> **Given task**:
Write out every row below again, swapping each "pixels" for "px" and keeping everything else the same. Leave the pictures out.

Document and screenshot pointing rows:
————
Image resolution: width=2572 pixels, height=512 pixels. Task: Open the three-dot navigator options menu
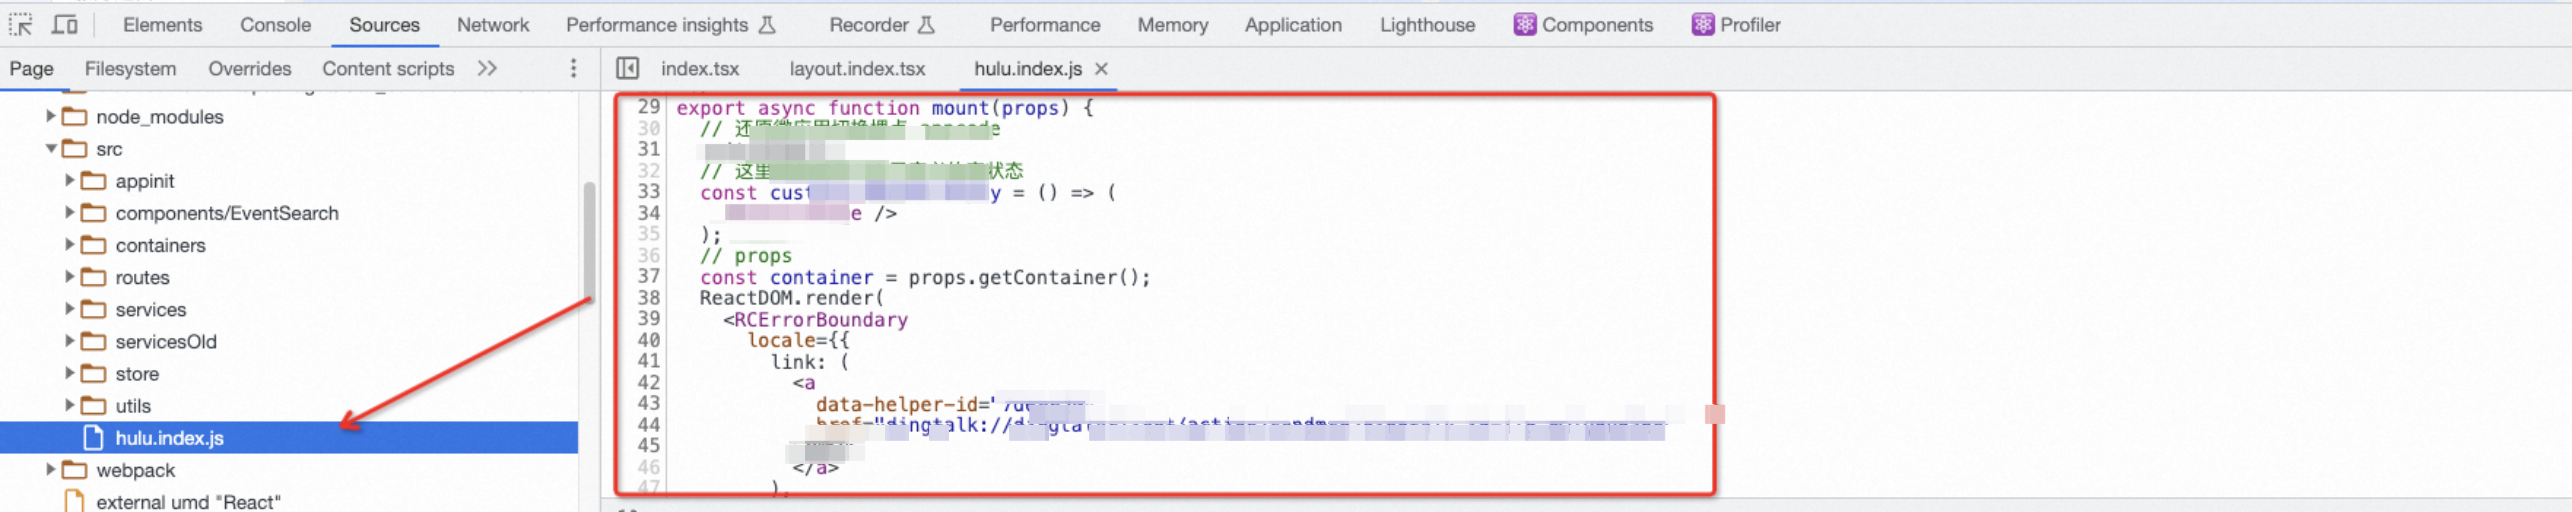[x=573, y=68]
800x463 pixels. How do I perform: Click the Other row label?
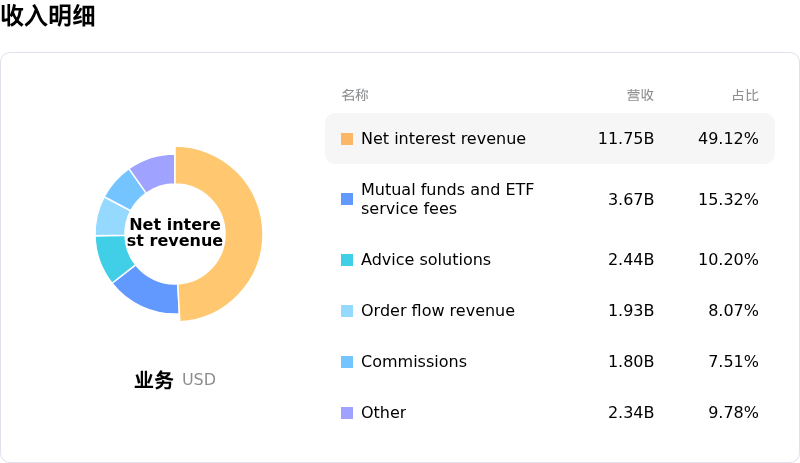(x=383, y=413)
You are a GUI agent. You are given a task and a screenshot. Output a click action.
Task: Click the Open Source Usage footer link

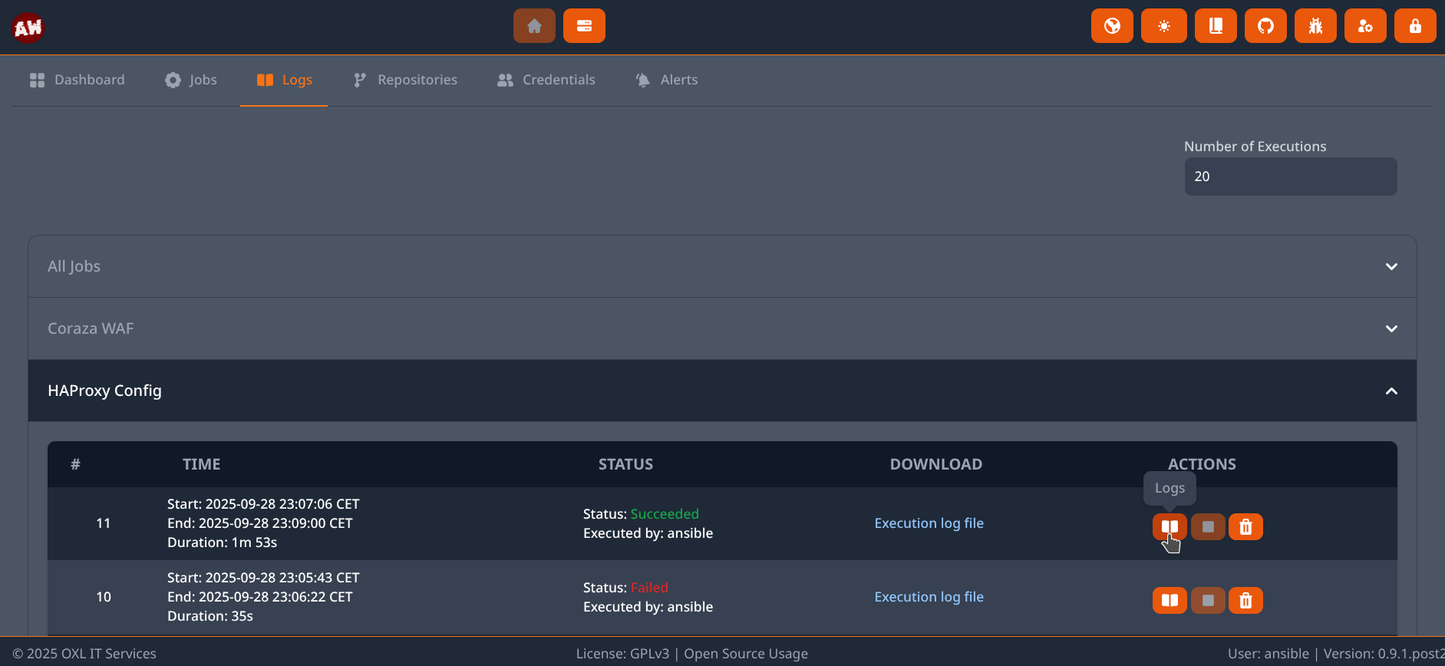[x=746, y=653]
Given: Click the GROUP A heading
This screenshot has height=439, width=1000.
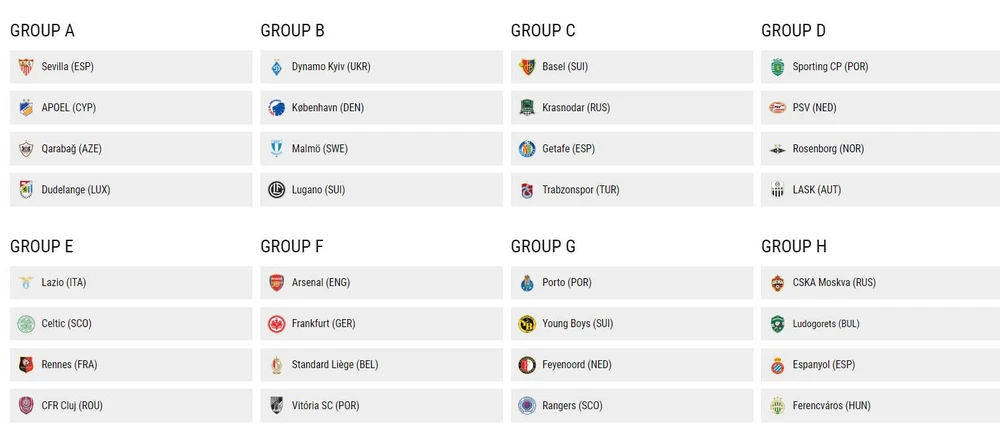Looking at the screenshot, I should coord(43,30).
————
> **Written response**:
Image resolution: width=2572 px, height=512 px. Task: Open the three-dot navigator options menu
[x=573, y=68]
800x463 px. How do I perform: Click the Other row label?
(x=383, y=413)
You are a GUI agent. You are given a task and a screenshot. Output a click action.
Task: Click the Open Source Usage footer link

[x=746, y=653]
Given: Click the GROUP A heading
This screenshot has height=439, width=1000.
Looking at the screenshot, I should coord(43,30).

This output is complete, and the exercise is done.